Chichester chemist Ronald James Clarke will be remembered for his work in the coffee industry.

Wednesday, 19th April 2017, 12:18 pm
Updated Thursday, 7th June 2018, 6:20 pm
Dr Ronald James Clarke was involved in developing standards for coffee and wrote a number of books on the subject

Dr Clarke was a consultant who was involved in developing standards for coffee and wrote a number of books on the subject.

He died peacefully on March 30, 2017, following two massive strokes.

Dr Clarke, known to many as Ronny, was born in Huddersfield on January 1, 1919, but lived most of his life in Chichester.
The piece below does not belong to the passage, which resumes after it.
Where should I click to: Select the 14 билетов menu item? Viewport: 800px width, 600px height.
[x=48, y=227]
On gaining a first class honours degree in chemistry from Keble College, Oxford, in 1941, Ronald started work at Unilever in Port Sunlight, where he stayed for ten years.
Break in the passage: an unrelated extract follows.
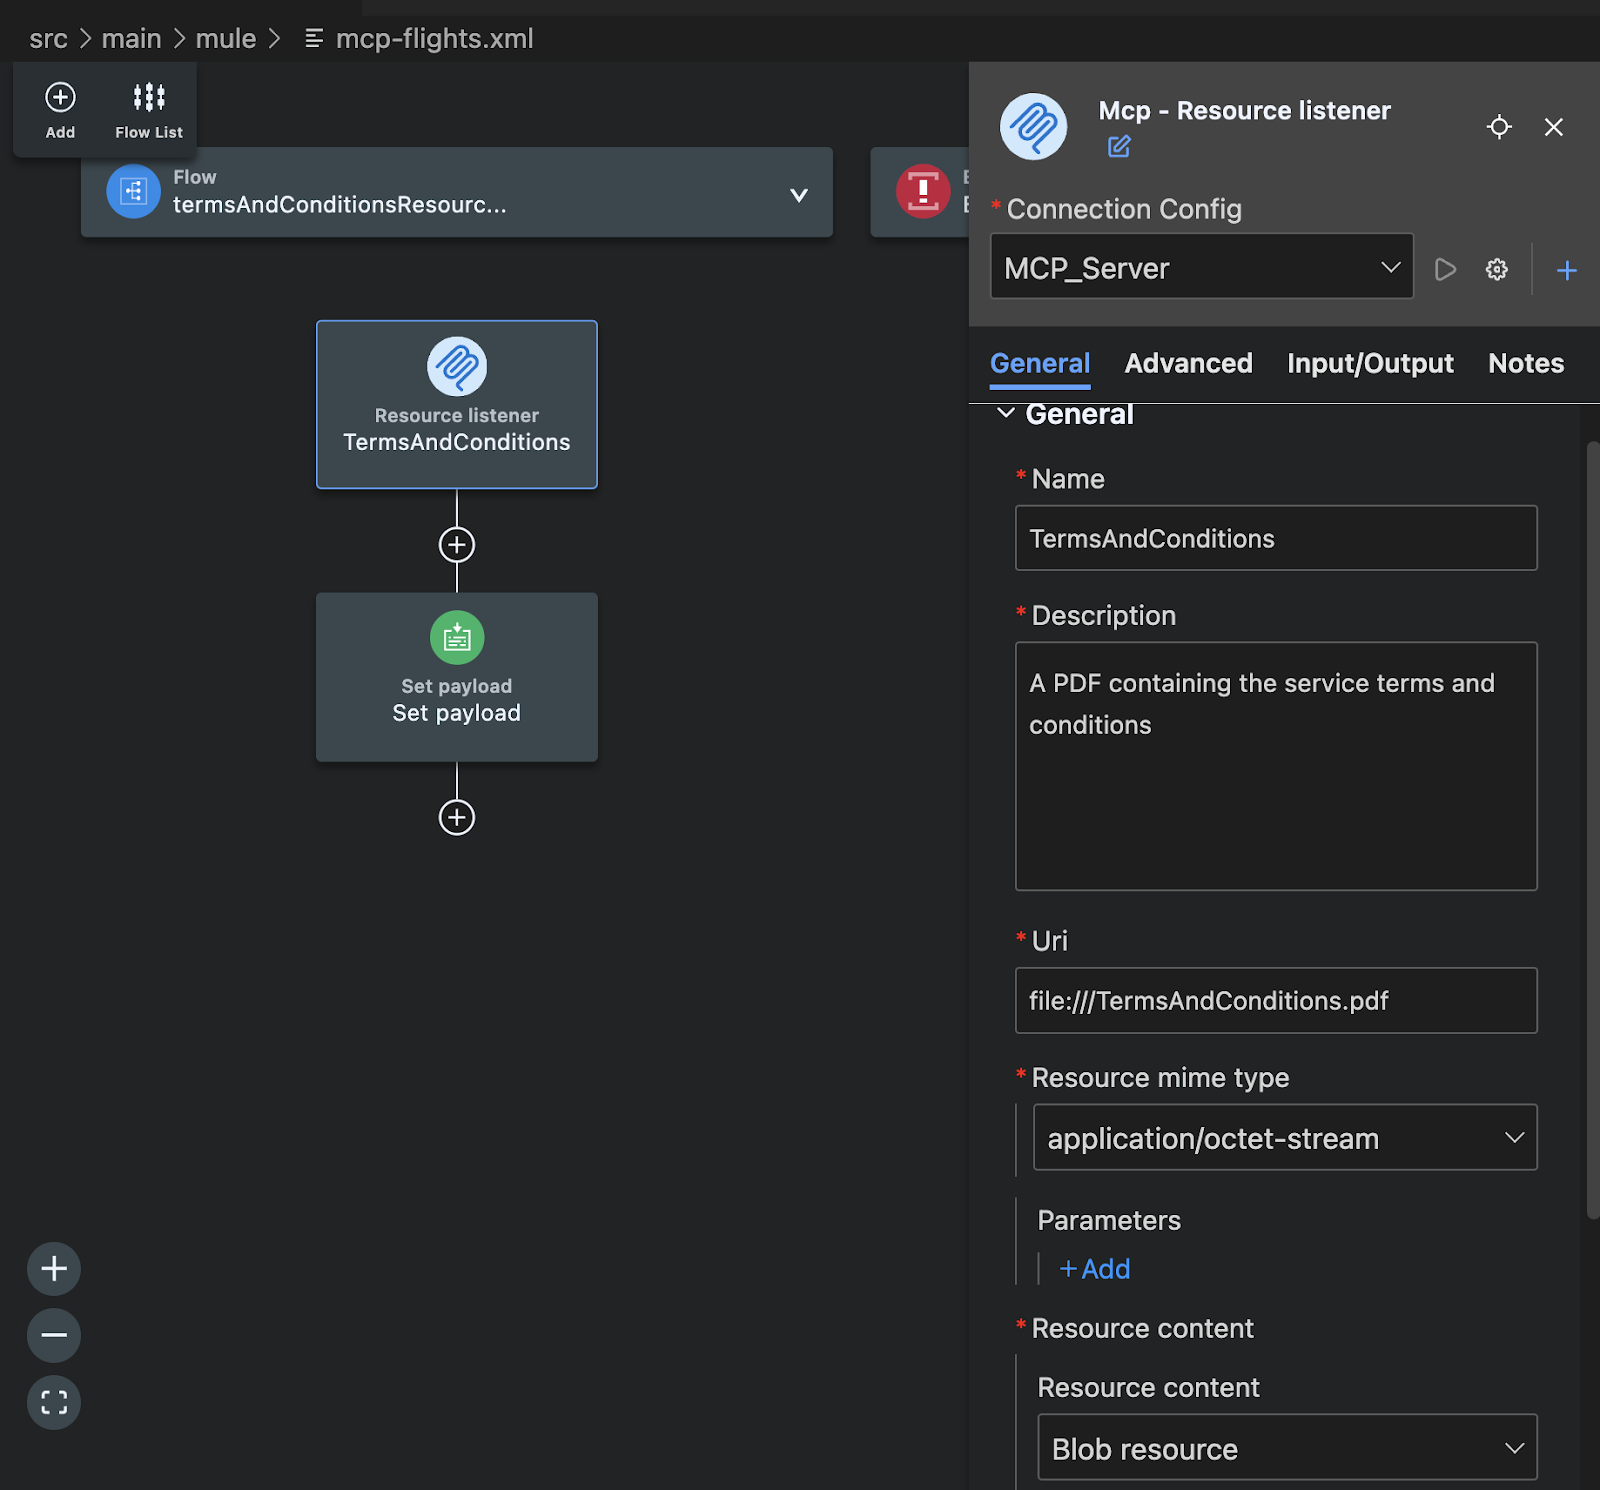
Task: Click the crosshair locate icon in config panel
Action: tap(1498, 127)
From there, he moved to McDougall’s and food chemistry, a new area for him.

Various jobs followed and in 1957, he published his first book, Process Engineering in the Food Industry, which was well received.

It was also in 1957 that he started work on the subject that was to be his life work - coffee.

Ronald moved to General Foods, where he was involved in research to improve the quality and taste of instant coffee, from the green bean to the final product.

In 1967, the International Standards Organisation (ISO) and the British Standards Institution (BSI) started to develop standards in all aspects regarding coffee, including instant coffee. Ronald was there from the beginning and was president of the ISO from 1989 until 1997. He was also active in the Association Scientifique Internationale du Cafe (ASIC) and travelled extensively for both organisations.

Ronald retired from General Foods in 1983 and started editing, together with Robert Macrae, Coffee, in six volumes. These books, published between 1985 and 1988, are still considered to be standard works on coffee and cover all aspects of the subject from the chemistry, through agronomy to the commercial-legal issues. Two volumes were translated into Japanese.

During this time, and until he was about 90, Ronald worked as a consultant to many different companies, gave lectures, and in 2001 co-authored a book with Prof O.G. Vitzthum, Coffee – Recent Developments, another standard work in the world of coffee.

His last book followed in 2008, this time on Wine Chemistry, a subject which had always interested him, co-authored with Dr Jokie Bakker.

Ronald was a keen member of Goodwood Racecourse, attending all meetings from 1984 until 2016, and for a time a member of the Goodwood Racehorse Owners Group (GROG).

In his last years, he dedicated himself to restoring the Georgian house his father bought in 1940, and where he lived following his retirement, and working in his garden.